Le origini della stampa flessografica vanno ricercate in Inghilterra sul finire del diciannovesimo secolo, e per essere precisi nell’anno 1890, quando una ditta di nome Bibby, Baron and Sons produsse la prima macchina da stampa di questo tipo. Usava ancora inchiostri a base d’acqua, che tendevano a sbavare molto – il che le valse il nomignolo di “Bibby’s Folly”, ossia “La Follia di Bibby” . Le cose non rimasero ferme a lungo, tuttavia: negli anni Venti del 1900, il grosso della produzione delle macchine flessografiche si è oramai completamente spostato in Germania, dove il procedimento ha nome “Gummidruck”, ossia “stampa a gomma”. Gli inchiostri ad acqua sono stati abbandonati in favore di quelli, più stabili, a base di anilina, migliorando la qualità di stampa. Ma c’è un problema: l’anilina è tossica, e la Gummidruck si usa specialmente per stampare confezioni di alimenti. Negli anni ’40, la DDA Statunitense dichiara il procedimento incompatibile con l’ambito alimentare, e le vendite colano a picco.
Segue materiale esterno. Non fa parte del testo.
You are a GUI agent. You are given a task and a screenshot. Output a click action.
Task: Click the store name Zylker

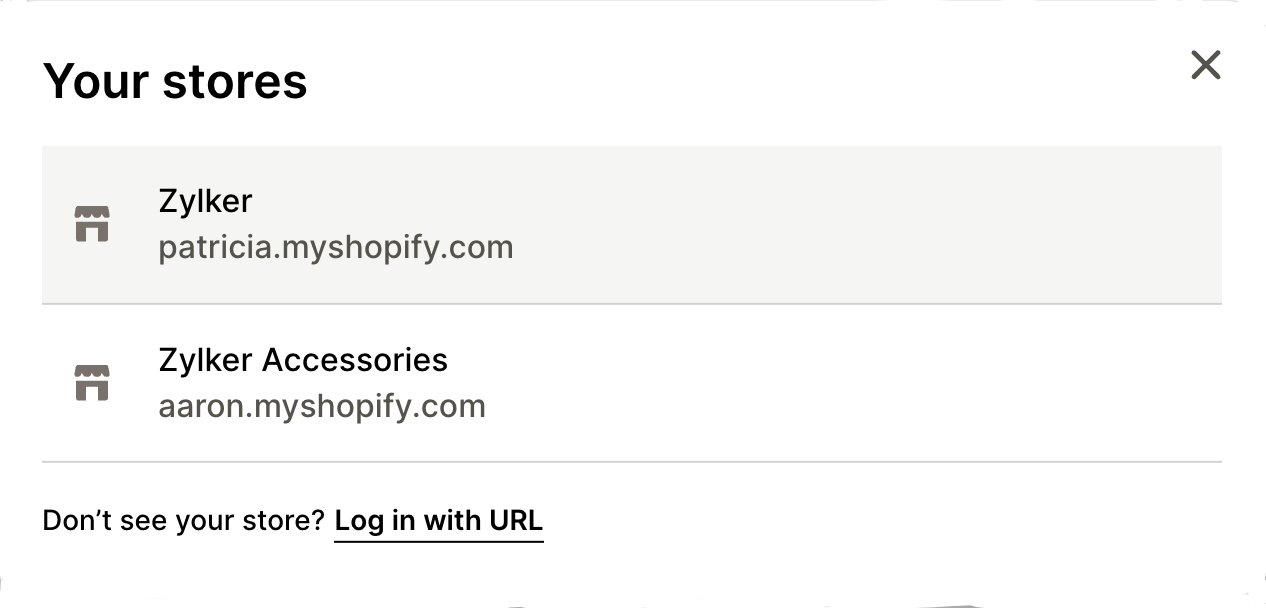tap(205, 201)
Nel ’49, fortunatamente per I produttori e gli stampatori, vengono testati e approvati dei nuovi inchiostri, infine sicuri e atossici, adatti alla stampa in ambito alimentare; ma disgraziatamente la cattiva impressione permane, e le vendite non si risollevano, e il problema rischia di far fallire il settore. Le associazioni di categoria si resero conto che occorreva un’immagine nuova, un nome innovativo che non rievocasse cattivi ricordi; e Franklin Moss, presidente della Mosstype Corporation, condusse a riguardo un sondaggio sul suo giornale, il MossTyper. Fra centinaia di nomi possibili, I tre finalisti risultarono essere “permatone”, “rotopake” e quello che alla conclusione come sappiamo vinse largamente, “flexograph”, il nome che usiamo tuttora per descrivere il procedimento.

E se ancor oggi parliamo di stampa flessografica e la usiamo tanto distesamente è perchè, benché lungamente (per la precisione, almeno fino agli anni ’90) non abbia offerto livelli di precisione confrontabili con quelli offerti dalla stampa offset, dà in compenso la possibilità di operare su moltissimi supporti diversi, tutti tipici del packaging, come plastica, pellicole metalliche, cartoni e acetato, e di usare inchiostri anche a base d’acqua. In generale, oltre a questo, tutti gli inchiostri flessografici sono poco viscosi, e quindi tendono ad essiccare in fretta, accorciando I tempi di lavorazione e conseguentemente I costi. Per tutti questi motivi, ancora oggi, la flessografia ha ancora un ruolo significativo e una posizione precisa nel mondo della stampa, e non accenna a volerli abbandonare.